From bottom to top, you are shown:
- A thin patch of grass (the starting point) with a frog. You will be controlling this frog.
- A street with multiple cars. (Initially frozen in place.)
- A second thin patch of grass (the middle point).
- A river with logs and turtles. (Initially frozen in place.)
- A final thin patch of grass with gaps (the goal points).
The goal is to pre-program the movements of the frog such that it moves from the bottom patch of grass to one of the top goal points, whilst weaving through the traffic in the streets and jumping on the logs and turtles in the river.
The frog can be programmed to either move up, right, down, left, (with the directional buttons on the D-Pad) or wait (with the central button on the D-Pad). Moving the frog in any direction causes it to jump one unit in the given direction.
The length of one unit is illustrated along the top and right of the module via short lines. The patches of grass are each one unit wide, the street and river are each four units wide, and the goal points are one unit wide.

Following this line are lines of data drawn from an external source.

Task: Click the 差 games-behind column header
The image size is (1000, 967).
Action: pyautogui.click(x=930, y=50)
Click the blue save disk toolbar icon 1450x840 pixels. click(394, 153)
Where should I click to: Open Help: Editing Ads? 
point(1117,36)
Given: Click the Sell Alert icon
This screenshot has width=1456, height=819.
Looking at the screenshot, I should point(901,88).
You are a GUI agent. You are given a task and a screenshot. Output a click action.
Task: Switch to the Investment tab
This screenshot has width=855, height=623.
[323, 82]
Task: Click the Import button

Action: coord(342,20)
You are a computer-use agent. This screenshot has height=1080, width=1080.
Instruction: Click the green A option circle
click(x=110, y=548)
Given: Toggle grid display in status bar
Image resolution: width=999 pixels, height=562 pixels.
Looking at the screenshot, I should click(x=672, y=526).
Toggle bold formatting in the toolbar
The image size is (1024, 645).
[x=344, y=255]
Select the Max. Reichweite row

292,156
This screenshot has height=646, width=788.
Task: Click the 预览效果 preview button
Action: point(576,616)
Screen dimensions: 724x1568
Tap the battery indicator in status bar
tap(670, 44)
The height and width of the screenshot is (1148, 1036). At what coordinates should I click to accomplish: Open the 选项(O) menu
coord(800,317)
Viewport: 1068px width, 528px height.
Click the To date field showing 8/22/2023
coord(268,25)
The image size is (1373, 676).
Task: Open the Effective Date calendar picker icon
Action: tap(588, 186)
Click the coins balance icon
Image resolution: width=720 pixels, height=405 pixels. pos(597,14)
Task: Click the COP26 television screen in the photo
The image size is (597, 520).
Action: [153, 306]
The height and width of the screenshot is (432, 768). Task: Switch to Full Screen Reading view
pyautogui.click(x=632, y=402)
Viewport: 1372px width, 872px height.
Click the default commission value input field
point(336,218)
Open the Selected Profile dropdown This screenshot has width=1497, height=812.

The cars, turtles, and frog are one unit long and one unit wide. The logs and groups of turtles are one unit wide and can be several units long. One of the street lanes has a lorry instead of a car, which is two units long.
If the frog jumps onto a log or turtle, the frog will move at the same rate as the log or turtle it is standing on.
While the program executes, the moving items (car, lorry, log or turtle) move sideways at constant rates (wrapping across the edges of the game), while the frog’s own movements occur instantaneously at every integer time step. The first command occurs at time 1.